--- Given entries ---
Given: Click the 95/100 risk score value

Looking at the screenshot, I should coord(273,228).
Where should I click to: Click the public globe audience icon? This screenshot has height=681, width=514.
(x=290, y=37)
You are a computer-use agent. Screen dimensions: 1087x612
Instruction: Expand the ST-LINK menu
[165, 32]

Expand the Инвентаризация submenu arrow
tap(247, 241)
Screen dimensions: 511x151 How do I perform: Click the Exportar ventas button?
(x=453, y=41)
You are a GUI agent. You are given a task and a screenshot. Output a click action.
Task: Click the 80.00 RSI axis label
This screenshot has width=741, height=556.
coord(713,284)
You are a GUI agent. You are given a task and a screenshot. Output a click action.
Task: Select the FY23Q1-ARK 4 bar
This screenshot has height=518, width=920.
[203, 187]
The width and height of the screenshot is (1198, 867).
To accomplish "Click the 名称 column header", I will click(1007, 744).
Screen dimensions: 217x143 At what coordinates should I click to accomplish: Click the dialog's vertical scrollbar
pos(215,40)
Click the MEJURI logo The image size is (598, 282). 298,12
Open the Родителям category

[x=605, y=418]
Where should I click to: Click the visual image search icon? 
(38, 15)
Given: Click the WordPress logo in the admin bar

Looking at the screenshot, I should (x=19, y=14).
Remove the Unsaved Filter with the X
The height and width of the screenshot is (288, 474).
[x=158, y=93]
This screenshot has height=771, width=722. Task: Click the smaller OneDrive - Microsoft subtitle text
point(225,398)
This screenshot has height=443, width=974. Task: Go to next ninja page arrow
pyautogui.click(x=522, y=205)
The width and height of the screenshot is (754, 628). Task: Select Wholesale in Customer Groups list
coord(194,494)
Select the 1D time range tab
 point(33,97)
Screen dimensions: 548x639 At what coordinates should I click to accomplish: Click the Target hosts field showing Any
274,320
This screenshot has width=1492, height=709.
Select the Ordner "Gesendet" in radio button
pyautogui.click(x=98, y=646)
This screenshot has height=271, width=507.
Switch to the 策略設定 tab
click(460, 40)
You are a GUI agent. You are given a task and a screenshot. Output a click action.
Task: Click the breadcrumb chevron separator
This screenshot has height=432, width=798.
---
### Brief
Type out the whole of the data again, exactly as shown.

### Task output
Given: Click the 95/100 risk score value

Looking at the screenshot, I should coord(273,228).
Where should I click to: Click the public globe audience icon? This screenshot has height=681, width=514.
(x=290, y=37)
You are a computer-use agent. Screen dimensions: 1087x612
Instruction: Expand the ST-LINK menu
[165, 32]

Expand the Инвентаризация submenu arrow
tap(247, 241)
Screen dimensions: 511x151 How do I perform: Click the Exportar ventas button?
(x=453, y=41)
You are a GUI agent. You are given a task and a screenshot. Output a click action.
Task: Click the 80.00 RSI axis label
This screenshot has width=741, height=556.
coord(713,284)
You are a GUI agent. You are given a task and a screenshot. Output a click action.
Task: Select the FY23Q1-ARK 4 bar
This screenshot has height=518, width=920.
[203, 187]
The width and height of the screenshot is (1198, 867).
To accomplish "Click the 名称 column header", I will click(1007, 744).
Screen dimensions: 217x143 At what coordinates should I click to accomplish: Click the dialog's vertical scrollbar
pos(215,40)
Click the MEJURI logo The image size is (598, 282). 298,12
Open the Родителям category

[x=605, y=418]
Where should I click to: Click the visual image search icon? 
(38, 15)
Given: Click the WordPress logo in the admin bar

Looking at the screenshot, I should (x=19, y=14).
Remove the Unsaved Filter with the X
The height and width of the screenshot is (288, 474).
[x=158, y=93]
This screenshot has height=771, width=722. Task: Click the smaller OneDrive - Microsoft subtitle text
point(225,398)
This screenshot has height=443, width=974. Task: Go to next ninja page arrow
pyautogui.click(x=522, y=205)
The width and height of the screenshot is (754, 628). Task: Select Wholesale in Customer Groups list
coord(194,494)
Select the 1D time range tab
 point(33,97)
Screen dimensions: 548x639 At what coordinates should I click to accomplish: Click the Target hosts field showing Any
274,320
This screenshot has width=1492, height=709.
Select the Ordner "Gesendet" in radio button
pyautogui.click(x=98, y=646)
This screenshot has height=271, width=507.
Switch to the 策略設定 tab
click(460, 40)
You are a GUI agent. You are given a task and a screenshot. Output a click action.
Task: Click the breadcrumb chevron separator
This screenshot has height=432, width=798.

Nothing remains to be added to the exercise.